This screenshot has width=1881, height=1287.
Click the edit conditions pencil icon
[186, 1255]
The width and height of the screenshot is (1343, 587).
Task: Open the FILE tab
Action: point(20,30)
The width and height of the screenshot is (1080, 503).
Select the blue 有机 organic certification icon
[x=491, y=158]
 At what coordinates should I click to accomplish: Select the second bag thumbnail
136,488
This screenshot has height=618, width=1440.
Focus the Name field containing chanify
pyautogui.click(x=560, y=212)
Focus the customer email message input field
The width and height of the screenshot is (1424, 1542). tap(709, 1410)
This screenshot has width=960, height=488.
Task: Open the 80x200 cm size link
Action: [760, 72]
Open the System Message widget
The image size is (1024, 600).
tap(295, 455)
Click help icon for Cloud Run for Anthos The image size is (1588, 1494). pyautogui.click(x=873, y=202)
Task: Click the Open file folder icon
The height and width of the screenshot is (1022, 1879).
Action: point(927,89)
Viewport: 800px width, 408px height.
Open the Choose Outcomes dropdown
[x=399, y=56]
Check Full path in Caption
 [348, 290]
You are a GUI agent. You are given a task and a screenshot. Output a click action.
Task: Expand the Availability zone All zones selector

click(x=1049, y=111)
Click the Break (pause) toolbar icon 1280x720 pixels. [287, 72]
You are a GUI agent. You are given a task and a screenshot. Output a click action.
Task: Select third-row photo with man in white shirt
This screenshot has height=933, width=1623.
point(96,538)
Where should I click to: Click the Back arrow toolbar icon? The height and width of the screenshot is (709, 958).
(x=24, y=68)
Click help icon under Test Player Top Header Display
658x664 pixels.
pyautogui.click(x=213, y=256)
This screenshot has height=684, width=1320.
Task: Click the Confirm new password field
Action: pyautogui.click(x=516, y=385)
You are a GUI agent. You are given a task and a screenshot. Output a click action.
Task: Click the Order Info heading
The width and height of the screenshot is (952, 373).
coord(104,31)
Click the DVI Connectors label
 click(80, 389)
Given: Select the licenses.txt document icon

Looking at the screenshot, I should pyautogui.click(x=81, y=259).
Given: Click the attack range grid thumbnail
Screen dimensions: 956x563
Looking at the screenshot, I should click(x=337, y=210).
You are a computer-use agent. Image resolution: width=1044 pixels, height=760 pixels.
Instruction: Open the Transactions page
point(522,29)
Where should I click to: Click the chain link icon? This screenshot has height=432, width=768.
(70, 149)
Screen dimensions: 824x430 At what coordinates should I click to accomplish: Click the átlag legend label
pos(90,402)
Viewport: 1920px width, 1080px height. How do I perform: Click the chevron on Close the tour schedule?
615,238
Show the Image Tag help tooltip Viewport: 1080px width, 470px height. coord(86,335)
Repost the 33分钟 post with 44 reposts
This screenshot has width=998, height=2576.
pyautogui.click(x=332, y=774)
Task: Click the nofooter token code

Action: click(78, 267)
----
→ Exercise: Repeat the listing above exactly, line for line.

→ Answer space:
This screenshot has width=1881, height=1287.
Click the edit conditions pencil icon
[186, 1255]
The width and height of the screenshot is (1343, 587).
Task: Open the FILE tab
Action: point(20,30)
The width and height of the screenshot is (1080, 503).
Select the blue 有机 organic certification icon
[x=491, y=158]
 At what coordinates should I click to accomplish: Select the second bag thumbnail
136,488
This screenshot has height=618, width=1440.
Focus the Name field containing chanify
pyautogui.click(x=560, y=212)
Focus the customer email message input field
The width and height of the screenshot is (1424, 1542). tap(709, 1410)
This screenshot has width=960, height=488.
Task: Open the 80x200 cm size link
Action: [760, 72]
Open the System Message widget
The image size is (1024, 600).
tap(295, 455)
Click help icon for Cloud Run for Anthos The image size is (1588, 1494). pyautogui.click(x=873, y=202)
Task: Click the Open file folder icon
The height and width of the screenshot is (1022, 1879).
Action: point(927,89)
Viewport: 800px width, 408px height.
Open the Choose Outcomes dropdown
[x=399, y=56]
Check Full path in Caption
 [348, 290]
You are a GUI agent. You are given a task and a screenshot. Output a click action.
Task: Expand the Availability zone All zones selector

click(x=1049, y=111)
Click the Break (pause) toolbar icon 1280x720 pixels. [287, 72]
You are a GUI agent. You are given a task and a screenshot. Output a click action.
Task: Select third-row photo with man in white shirt
This screenshot has height=933, width=1623.
point(96,538)
Where should I click to: Click the Back arrow toolbar icon? The height and width of the screenshot is (709, 958).
(x=24, y=68)
Click help icon under Test Player Top Header Display
658x664 pixels.
pyautogui.click(x=213, y=256)
This screenshot has height=684, width=1320.
Task: Click the Confirm new password field
Action: pyautogui.click(x=516, y=385)
You are a GUI agent. You are given a task and a screenshot. Output a click action.
Task: Click the Order Info heading
The width and height of the screenshot is (952, 373).
coord(104,31)
Click the DVI Connectors label
 click(80, 389)
Given: Select the licenses.txt document icon

Looking at the screenshot, I should pyautogui.click(x=81, y=259).
Given: Click the attack range grid thumbnail
Screen dimensions: 956x563
Looking at the screenshot, I should click(x=337, y=210).
You are a computer-use agent. Image resolution: width=1044 pixels, height=760 pixels.
Instruction: Open the Transactions page
point(522,29)
Where should I click to: Click the chain link icon? This screenshot has height=432, width=768.
(70, 149)
Screen dimensions: 824x430 At what coordinates should I click to accomplish: Click the átlag legend label
pos(90,402)
Viewport: 1920px width, 1080px height. How do I perform: Click the chevron on Close the tour schedule?
615,238
Show the Image Tag help tooltip Viewport: 1080px width, 470px height. coord(86,335)
Repost the 33分钟 post with 44 reposts
This screenshot has width=998, height=2576.
pyautogui.click(x=332, y=774)
Task: Click the nofooter token code

Action: click(78, 267)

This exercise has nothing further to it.